My validate step (a Function node in n8n):

function validate(raw) {
  let parsed;
  try {
    parsed = JSON.parse(raw);
  } catch {
    // Try extracting JSON from a code block, etc.
    const match = raw.match(/\{[\s\S]*\}/);
    if (!match) throw new Error("no json found");
    parsed = JSON.parse(match[0]);
  }
  if (!["send", "skip", "escalate"].includes(parsed.decision)) {
    throw new Error("invalid decision: " + parsed.decision);
  }
  return parsed;
}

If validation fails, I retry once with a recovery prompt: "Your previous response was not valid JSON. Output only the JSON object, exactly matching the schema." That recovers ~80% of the failures. The rest go to the escalate queue.

Rate limiting and cost guards

Two non-obvious things will bite you in production:

1. The bursty trigger. A webhook fires for every new row. Marketing imports a 2,000-row CSV. You just queued 2,000 Claude calls. At a few cents each, that's a $40 surprise that arrives in 15 minutes.

The fix: every workflow has a n8n queue at the front with a max-concurrency of 5 and a per-workflow daily token budget. When the budget hits 80%, I get a Slack ping. When it hits 100%, the workflow pauses until I review.

2. The infinite loop. Agent calls another agent calls the first agent. Or: agent emails customer, customer replies, your support-ticket agent fires, it emails the customer, ad infinitum.

The fix: every agent stamps a header in its outputs (X-Agent-Name) and refuses to process inputs with its own name. Cheap. Lifesaving.

Memory that actually works

The "give your agent memory" thing is mostly a product narrative. In practice, you have two options:

Short-term: stuff the last N messages into the prompt. Works for chat. Doesn't scale beyond that.

Long-term: Supabase + pgvector. Embed every message you want to remember. At query time, embed the user's question, vector-search for the top 5 most relevant memories, stuff those into the prompt as context.

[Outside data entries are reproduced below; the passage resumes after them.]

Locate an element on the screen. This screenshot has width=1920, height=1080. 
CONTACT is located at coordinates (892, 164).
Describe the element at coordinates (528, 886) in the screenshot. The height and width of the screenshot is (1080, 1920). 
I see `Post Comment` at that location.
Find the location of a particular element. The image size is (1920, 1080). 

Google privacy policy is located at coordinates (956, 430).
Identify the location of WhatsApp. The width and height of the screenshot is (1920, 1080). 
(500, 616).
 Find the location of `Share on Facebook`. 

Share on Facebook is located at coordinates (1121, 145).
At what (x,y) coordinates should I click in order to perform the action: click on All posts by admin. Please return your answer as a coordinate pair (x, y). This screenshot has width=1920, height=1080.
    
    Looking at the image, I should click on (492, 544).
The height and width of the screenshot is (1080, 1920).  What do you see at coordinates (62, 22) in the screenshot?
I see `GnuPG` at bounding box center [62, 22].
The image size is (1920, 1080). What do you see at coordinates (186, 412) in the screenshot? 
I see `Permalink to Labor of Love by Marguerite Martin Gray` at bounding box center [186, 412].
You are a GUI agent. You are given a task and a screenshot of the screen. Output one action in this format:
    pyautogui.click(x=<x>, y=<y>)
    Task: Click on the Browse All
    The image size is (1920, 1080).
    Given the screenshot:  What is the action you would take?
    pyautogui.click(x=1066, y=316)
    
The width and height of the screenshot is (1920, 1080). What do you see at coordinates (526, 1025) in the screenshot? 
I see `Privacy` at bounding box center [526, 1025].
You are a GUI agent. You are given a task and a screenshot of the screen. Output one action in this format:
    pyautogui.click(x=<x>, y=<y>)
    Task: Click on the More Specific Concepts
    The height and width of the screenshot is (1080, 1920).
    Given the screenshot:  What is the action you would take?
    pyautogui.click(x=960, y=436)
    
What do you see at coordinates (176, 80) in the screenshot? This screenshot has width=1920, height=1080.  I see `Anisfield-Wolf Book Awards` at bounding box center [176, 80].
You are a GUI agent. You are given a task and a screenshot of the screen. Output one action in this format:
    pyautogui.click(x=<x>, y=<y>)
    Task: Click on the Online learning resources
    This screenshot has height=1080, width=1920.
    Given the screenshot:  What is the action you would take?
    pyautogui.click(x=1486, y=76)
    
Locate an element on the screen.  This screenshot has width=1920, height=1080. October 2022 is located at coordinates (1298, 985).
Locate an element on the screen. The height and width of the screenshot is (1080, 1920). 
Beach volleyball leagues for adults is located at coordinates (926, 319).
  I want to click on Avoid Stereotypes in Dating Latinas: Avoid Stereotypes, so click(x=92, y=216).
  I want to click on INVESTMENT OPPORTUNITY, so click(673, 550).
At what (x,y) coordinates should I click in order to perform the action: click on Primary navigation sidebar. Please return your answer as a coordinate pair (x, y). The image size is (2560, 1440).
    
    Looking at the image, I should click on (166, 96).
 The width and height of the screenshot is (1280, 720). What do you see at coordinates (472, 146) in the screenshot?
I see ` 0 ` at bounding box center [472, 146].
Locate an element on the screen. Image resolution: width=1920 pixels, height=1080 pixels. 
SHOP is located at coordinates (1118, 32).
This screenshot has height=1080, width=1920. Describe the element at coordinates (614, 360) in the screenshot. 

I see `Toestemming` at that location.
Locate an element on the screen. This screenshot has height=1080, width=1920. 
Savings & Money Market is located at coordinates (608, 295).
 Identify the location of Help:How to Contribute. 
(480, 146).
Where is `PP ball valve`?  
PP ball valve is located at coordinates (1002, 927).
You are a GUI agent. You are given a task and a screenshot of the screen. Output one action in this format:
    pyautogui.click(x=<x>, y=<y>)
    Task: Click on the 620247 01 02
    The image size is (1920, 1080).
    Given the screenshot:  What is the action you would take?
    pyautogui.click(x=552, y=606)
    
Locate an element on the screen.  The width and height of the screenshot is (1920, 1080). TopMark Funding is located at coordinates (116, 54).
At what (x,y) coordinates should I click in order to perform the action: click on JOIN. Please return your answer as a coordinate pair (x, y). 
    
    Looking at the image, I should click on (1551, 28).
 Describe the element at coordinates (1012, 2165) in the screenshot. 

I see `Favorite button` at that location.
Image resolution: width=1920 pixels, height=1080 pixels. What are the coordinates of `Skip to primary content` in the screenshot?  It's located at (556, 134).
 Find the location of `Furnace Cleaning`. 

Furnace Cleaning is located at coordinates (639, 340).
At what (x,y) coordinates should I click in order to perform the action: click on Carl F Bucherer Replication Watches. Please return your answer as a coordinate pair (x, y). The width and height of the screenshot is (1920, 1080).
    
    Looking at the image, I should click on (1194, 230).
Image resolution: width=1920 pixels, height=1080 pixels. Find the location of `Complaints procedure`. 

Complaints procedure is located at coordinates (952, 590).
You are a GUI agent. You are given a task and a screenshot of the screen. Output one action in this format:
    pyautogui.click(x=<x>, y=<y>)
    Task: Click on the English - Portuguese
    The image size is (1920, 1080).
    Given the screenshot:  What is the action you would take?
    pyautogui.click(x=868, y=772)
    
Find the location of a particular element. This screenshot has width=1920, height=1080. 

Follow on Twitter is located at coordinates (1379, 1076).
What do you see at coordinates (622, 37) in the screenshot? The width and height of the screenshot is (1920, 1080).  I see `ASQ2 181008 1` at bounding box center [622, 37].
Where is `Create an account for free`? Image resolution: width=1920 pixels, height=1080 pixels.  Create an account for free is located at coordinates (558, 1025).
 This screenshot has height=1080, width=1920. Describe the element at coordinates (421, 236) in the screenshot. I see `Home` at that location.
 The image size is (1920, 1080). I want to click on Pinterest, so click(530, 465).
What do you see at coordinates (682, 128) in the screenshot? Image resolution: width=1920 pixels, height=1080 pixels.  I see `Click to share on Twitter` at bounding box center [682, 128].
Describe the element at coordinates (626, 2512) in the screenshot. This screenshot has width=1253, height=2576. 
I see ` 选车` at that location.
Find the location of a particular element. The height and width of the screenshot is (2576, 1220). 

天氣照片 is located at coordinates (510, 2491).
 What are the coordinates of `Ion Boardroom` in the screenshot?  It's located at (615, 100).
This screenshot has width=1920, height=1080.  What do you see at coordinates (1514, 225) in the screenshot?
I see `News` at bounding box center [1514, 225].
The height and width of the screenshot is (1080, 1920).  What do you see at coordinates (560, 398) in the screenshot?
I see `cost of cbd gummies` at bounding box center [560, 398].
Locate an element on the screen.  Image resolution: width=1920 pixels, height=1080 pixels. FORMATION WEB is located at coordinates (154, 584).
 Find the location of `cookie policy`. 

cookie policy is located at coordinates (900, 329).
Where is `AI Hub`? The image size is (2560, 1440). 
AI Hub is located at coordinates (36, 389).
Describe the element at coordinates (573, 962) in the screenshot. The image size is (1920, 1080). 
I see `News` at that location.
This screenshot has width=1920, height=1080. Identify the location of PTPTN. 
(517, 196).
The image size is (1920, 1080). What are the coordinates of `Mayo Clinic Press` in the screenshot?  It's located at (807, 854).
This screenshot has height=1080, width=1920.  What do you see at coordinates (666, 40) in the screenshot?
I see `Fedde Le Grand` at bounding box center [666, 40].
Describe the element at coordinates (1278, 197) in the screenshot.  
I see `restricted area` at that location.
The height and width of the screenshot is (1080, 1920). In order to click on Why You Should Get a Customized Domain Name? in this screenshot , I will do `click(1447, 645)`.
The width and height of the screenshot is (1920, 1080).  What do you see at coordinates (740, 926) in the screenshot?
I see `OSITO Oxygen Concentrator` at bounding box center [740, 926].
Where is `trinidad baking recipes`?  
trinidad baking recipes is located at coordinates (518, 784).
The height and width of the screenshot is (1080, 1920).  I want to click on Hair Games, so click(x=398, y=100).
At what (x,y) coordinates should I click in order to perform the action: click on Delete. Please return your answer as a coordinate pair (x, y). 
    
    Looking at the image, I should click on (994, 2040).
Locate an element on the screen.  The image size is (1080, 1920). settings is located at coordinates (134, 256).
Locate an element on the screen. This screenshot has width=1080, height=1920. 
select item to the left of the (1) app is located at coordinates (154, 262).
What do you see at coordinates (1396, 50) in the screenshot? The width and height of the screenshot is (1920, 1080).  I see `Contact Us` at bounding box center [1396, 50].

This works. It's also overkill for 90% of "agents." Most automations don't need memory — they need access to the right database query at the right moment. Read the row. Pass it to Claude. Make a decision. Don't dress it up as memory.

Costs in practice

For my three production agents:

  • News digest: ~$0.40/day in Claude calls (200 articles × ~$0.002 each).
  • Support triage: ~$2/day, scales with ticket volume.
  • Content calendar: ~$0.10/day (a few calls per week).

All three replace work that would cost the client $400-1500/month in part-time human attention. The math is comically lopsided in favor of the agent. The constraint isn't cost. The constraint is trust — and the only way to earn that is the validate step, the escalate queue, and shipping unsexy boring guardrails.

Build agents like you'd build a database migration. Slow, deliberate, paranoid. They'll outlast your enthusiasm for them.